#### Exercise brief
Put the entries below into a two-column CSV with the headers text and answer, one row per entry. Place each entry's text and its answer in their own quoted field, with any line breaks replaced by spaces.
* * *
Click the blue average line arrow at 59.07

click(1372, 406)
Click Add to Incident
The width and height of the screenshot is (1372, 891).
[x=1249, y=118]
* * *
#### The response
text,answer
"Click the blue average line arrow at 59.07","click(1372, 406)"
"Click Add to Incident The width and height of the screenshot is (1372, 891).","[x=1249, y=118]"